++++ Data

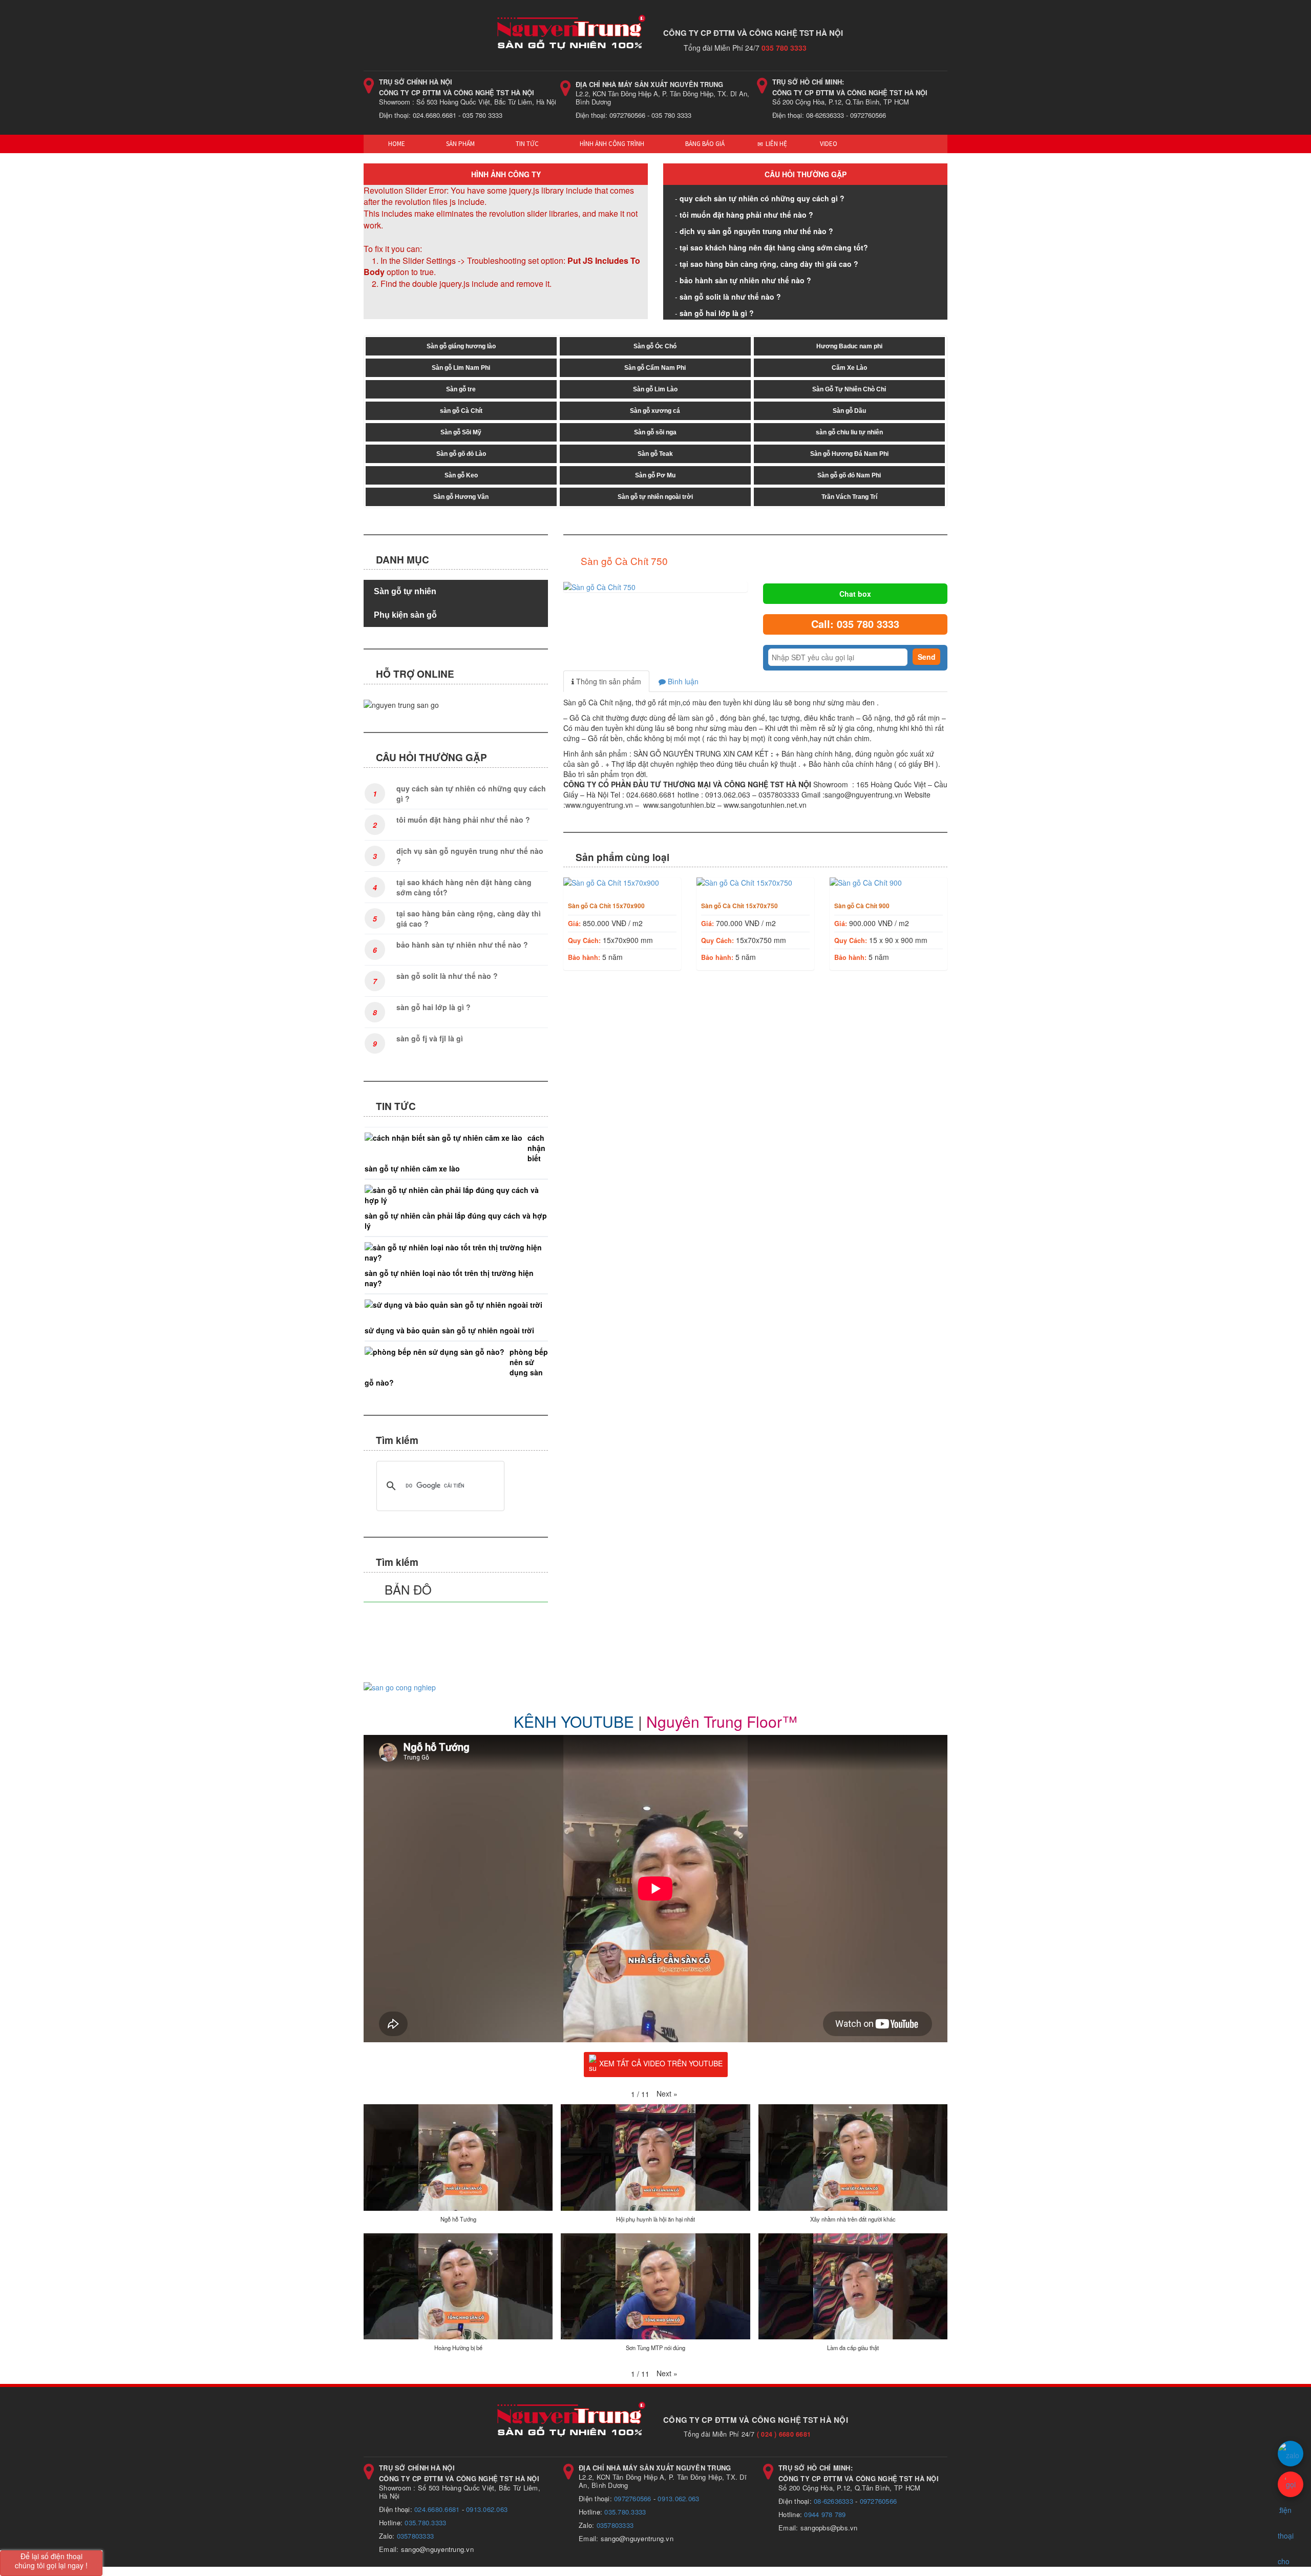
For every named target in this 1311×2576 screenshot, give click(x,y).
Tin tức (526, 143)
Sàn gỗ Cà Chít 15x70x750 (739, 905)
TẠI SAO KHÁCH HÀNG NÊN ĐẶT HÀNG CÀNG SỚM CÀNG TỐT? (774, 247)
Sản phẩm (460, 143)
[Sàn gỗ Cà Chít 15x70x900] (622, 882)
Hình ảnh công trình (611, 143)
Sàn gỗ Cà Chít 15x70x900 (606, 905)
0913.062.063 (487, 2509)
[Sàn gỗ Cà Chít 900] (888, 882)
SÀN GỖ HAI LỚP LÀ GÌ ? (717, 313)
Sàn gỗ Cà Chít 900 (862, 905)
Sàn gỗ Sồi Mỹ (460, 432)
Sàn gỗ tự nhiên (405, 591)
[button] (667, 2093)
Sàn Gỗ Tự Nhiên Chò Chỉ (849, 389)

++++++++

> **Exercise brief**
Say how many lines in the entries include the string "Chít", and write nothing besides that number.

> **Answer section**
5